The Lansing School Board and supporters of the bond proposal have discussed in detail the reasons they believe the $23.6 million proposal should be supported by this community. The significance rationale used in many of their arguments is inadequate space, safety, substandard conditions, increased cost for obsolete infrastructure and low interest rates. Yet, these arguments appear to have a dual standard.

The proponents cite that "These three buildings have inadequate classroom space, poor heat/AC, too few bathrooms, little storage, insufficient electrical capacity and too little gym and cafeteria space. They need upgrades for life safety systems : and for ADA compliance." Yet, they go on to say that ": the intermediate school can become available with some remodeling to provide additional space for the high school. Although the buildings are increasingly unsuitable for younger students, significant space is still available." This seems to imply that these same inadequate facilities are good enough for high school students. Are they not entitled to life safety systems, as well as compliance with the ADA?

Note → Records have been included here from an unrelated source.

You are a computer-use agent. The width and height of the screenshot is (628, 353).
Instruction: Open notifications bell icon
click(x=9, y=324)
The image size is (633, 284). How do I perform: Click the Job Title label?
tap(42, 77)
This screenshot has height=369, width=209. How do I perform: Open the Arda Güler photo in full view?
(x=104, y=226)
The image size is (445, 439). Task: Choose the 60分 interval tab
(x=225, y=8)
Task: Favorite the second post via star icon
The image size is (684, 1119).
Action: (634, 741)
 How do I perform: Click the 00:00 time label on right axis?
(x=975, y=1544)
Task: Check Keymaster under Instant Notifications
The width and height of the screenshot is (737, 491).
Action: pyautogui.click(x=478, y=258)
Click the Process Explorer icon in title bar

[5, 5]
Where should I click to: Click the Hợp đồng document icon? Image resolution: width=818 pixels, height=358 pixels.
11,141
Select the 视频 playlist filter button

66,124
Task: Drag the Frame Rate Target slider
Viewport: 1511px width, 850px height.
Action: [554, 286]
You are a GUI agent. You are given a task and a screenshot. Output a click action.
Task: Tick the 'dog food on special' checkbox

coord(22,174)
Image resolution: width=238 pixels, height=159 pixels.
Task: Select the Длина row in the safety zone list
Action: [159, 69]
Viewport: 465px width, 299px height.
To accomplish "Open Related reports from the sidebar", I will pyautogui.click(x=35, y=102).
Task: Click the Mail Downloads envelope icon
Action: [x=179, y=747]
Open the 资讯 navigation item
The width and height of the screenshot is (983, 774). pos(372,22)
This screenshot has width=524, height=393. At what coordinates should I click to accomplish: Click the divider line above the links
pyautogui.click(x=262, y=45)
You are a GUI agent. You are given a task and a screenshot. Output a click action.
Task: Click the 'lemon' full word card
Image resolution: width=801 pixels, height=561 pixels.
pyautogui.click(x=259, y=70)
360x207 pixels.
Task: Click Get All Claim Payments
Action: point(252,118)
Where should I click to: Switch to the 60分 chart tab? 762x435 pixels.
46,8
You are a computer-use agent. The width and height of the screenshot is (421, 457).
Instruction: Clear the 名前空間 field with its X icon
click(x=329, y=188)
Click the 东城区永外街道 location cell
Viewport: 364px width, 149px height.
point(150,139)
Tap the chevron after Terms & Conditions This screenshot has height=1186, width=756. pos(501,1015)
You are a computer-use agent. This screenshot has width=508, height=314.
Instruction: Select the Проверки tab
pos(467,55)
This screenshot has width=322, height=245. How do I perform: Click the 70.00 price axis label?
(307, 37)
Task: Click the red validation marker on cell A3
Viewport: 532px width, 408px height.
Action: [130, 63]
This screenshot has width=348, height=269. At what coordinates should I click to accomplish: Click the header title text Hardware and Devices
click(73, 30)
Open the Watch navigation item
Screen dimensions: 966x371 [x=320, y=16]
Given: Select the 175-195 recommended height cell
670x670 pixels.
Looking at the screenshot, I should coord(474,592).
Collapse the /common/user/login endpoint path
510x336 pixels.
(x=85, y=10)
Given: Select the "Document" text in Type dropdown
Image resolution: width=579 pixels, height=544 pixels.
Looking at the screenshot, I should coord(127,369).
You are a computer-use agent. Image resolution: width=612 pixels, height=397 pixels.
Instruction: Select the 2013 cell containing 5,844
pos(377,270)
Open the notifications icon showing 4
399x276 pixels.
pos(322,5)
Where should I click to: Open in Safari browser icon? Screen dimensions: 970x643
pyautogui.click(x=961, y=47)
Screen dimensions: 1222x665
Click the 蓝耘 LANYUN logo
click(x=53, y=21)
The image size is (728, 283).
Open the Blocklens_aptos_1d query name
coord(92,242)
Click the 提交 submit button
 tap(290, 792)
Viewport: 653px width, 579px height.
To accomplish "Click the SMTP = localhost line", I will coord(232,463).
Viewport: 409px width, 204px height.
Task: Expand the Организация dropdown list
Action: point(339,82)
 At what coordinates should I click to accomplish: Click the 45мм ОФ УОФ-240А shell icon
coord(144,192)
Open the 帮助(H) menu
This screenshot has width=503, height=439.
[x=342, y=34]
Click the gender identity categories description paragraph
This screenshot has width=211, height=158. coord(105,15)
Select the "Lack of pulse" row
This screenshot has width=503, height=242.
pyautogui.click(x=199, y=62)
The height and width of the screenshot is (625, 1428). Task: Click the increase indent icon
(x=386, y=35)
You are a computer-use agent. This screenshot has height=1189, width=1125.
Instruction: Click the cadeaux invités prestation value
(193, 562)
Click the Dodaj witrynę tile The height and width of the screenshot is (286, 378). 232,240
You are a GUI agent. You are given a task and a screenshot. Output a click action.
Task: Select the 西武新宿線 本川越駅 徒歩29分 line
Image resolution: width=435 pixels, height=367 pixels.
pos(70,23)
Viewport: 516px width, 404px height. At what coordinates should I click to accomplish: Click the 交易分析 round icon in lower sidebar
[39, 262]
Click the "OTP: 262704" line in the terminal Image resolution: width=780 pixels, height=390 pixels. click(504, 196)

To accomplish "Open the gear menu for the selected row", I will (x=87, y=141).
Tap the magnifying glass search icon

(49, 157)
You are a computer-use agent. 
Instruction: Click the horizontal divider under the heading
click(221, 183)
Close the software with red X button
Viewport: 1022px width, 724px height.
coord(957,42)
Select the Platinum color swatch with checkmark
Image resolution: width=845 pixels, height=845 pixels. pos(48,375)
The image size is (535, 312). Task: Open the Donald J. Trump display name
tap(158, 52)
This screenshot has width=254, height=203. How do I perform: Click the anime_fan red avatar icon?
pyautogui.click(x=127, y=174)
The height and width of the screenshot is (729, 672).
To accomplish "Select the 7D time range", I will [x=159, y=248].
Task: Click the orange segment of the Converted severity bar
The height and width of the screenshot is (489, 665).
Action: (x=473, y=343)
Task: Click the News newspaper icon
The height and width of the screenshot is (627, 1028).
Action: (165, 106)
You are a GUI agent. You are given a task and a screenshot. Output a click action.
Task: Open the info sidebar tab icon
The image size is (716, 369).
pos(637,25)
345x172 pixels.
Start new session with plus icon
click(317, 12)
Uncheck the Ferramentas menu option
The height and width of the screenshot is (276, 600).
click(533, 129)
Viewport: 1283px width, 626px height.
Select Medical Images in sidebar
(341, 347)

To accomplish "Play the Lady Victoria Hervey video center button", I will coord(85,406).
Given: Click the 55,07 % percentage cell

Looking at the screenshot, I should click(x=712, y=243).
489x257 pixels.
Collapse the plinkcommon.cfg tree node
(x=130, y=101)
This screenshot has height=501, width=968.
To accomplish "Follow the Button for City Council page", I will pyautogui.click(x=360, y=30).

The board is exploring the use of the old buildings for things such as district offices, meeting rooms, space for Parents as Teachers, special education, drop-out recovery and alternative schools. If the reasons cited by the proponents are valid, then one has to wonder how an elementary classroom that doesn't meet electrical standards could possibly support an office that typically has more electrical equipment such as copiers, computers, fax machines, modems, etc.

Finally, another dichotomy appears when the statement is made that "in the long run it would be more expensive because after spending large amounts of of money to maintain the old buildings, we will still have to replace them," but then is followed up by "All of the proposed uses will require some remodeling but will not place such an excessive burden on the facilities." Again I ask - so which is it?

I may have supported this bond if it were well thought-out and researched. But given what I perceive to be a lack of clear, well-articulated long-range plan, I plan to vote NO on the Lansing school bond.

P.S. If you want to know where the statements I used from the proponents originated, I invite your attention to their Web site.